April 22, 2005
 
the gem city of the ozarks
Finally. I finished enough of the "old Mansfield" page to get it online. I realized a few things while trying to pull it together this week. First, I researched the Cooleys more than the Wilders. Second, I researched Mansfield six years ago and I haven't looked at most of my files since then. So everything was new to me all over again (which meant I got bogged down reading it all), but every time I needed something, I didn't have to look too hard to find it.

One thing I have got to remember from now on... TAKE MORE PICTURES! Since I used to go to Mansfield every year, I stopped taking pictures after the first couple of visits. I also didn't take enough pictures of things I needed pictures of, mostly the other sides of buildings. I know I got a few windows in the wrong place on my plans because I didn't have a picture to measure distances from.

Once upon a time, I was interested in the evolution of Rocky Ridge farmhouse. I copied all the photographs I could find, and I made lists of things you saw in one photo that showed up in another one obviously taken years later, like Rock House furniture ending up in the farmhouse.

There's one photograph that's always puzzled me, and it's not an interior one.

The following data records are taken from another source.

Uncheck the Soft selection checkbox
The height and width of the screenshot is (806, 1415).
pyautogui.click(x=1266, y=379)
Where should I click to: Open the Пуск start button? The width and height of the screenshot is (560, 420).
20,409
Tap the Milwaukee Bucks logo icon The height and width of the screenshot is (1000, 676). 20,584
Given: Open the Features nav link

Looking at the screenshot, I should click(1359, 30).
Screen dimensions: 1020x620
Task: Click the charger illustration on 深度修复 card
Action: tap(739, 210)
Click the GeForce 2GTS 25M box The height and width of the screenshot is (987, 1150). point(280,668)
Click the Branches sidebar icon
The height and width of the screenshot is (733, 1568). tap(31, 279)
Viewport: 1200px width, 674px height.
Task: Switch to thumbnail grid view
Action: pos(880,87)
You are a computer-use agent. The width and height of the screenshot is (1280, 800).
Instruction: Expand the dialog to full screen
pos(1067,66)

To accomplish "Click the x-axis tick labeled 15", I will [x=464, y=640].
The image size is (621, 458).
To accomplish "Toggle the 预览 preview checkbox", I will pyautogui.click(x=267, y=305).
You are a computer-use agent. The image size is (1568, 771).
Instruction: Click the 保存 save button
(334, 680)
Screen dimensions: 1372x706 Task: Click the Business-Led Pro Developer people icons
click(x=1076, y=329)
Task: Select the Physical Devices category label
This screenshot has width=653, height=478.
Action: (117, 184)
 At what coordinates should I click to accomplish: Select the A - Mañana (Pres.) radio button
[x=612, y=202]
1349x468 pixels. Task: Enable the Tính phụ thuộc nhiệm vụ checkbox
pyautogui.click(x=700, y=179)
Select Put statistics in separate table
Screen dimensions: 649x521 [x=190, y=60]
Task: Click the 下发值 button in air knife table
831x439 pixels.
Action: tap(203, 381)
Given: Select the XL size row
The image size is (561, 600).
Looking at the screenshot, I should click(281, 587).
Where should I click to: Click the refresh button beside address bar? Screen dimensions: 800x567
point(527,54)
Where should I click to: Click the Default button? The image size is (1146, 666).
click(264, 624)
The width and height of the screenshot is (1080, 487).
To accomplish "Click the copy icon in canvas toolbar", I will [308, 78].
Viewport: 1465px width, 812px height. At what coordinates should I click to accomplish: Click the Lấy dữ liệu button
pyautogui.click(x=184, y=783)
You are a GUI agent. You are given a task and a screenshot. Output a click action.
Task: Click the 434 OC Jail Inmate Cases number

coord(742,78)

It's in LIW Country, and the caption says: "The well house and the woodpile show the structure of the original two-room farmhouse constructed by Almanzo on Rocky Ridge Farm." -- What part of the house is showing? It's not the kitchen door, because the roof pitch is opposite from the way it is on the house in all other photos. If it's the current kitchen and dining room with Rose's loft, then why is the building so tall? There's a photo of Laura standing at the kitchen door when the new house was being built around the two rooms and loft, and the loft was low. Both the loft roof and the new upstairs roof are visible, and neither is like this LIW Country photo.

This is going to bug me until I figure it out.